Reproduce the passage on the public land system and the preëmption and homestead laws below, word for word and in full.

• PAGE EXTRACT
::::::::::
The statutes involved were passed more than seventy-five years ago, when the conditions and circumstances were entirely different from those now existing, or such as have existed for many years past. It is essential, therefore, to review the history and development of the public land system and the legislation bearing thereon. Smith v. Townsend, 148 U. S. 490; and see Chap. VIII, The History of the Public Domain, Donaldson, 1881.

From the earliest times the relief and protection of the first settlers has been a controlling consideration with every department of the Government; that first the protection and afterwards the encouragement of bona fide settlements for the purpose of making a home has been regarded as a most important consideration in the disposition of the public lands— a consideration which finally led to the practical abandonment of the system of sales and the enactment of the preëmption and homestead laws.
::::::::::
• DATA BLOCK
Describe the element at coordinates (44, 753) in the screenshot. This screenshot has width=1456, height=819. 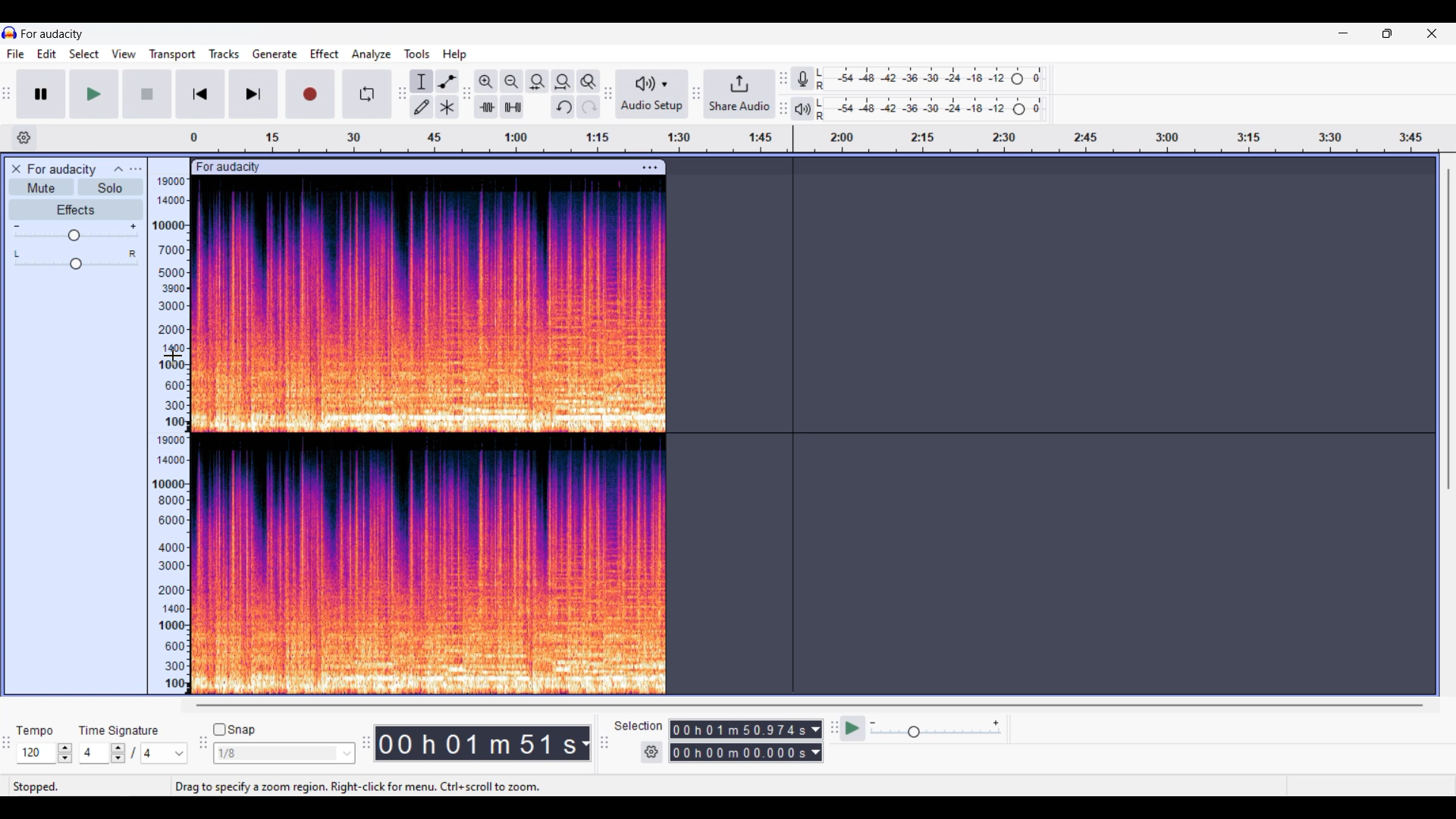
I see `Tempo settings` at that location.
::::::::::
• ANSWER IN FULL
The statutes involved were passed more than seventy-five years ago, when the conditions and circumstances were entirely different from those now existing, or such as have existed for many years past. It is essential, therefore, to review the history and development of the public land system and the legislation bearing thereon. Smith v. Townsend, 148 U. S. 490; and see Chap. VIII, The History of the Public Domain, Donaldson, 1881.

From the earliest times the relief and protection of the first settlers has been a controlling consideration with every department of the Government; that first the protection and afterwards the encouragement of bona fide settlements for the purpose of making a home has been regarded as a most important consideration in the disposition of the public lands— a consideration which finally led to the practical abandonment of the system of sales and the enactment of the preëmption and homestead laws.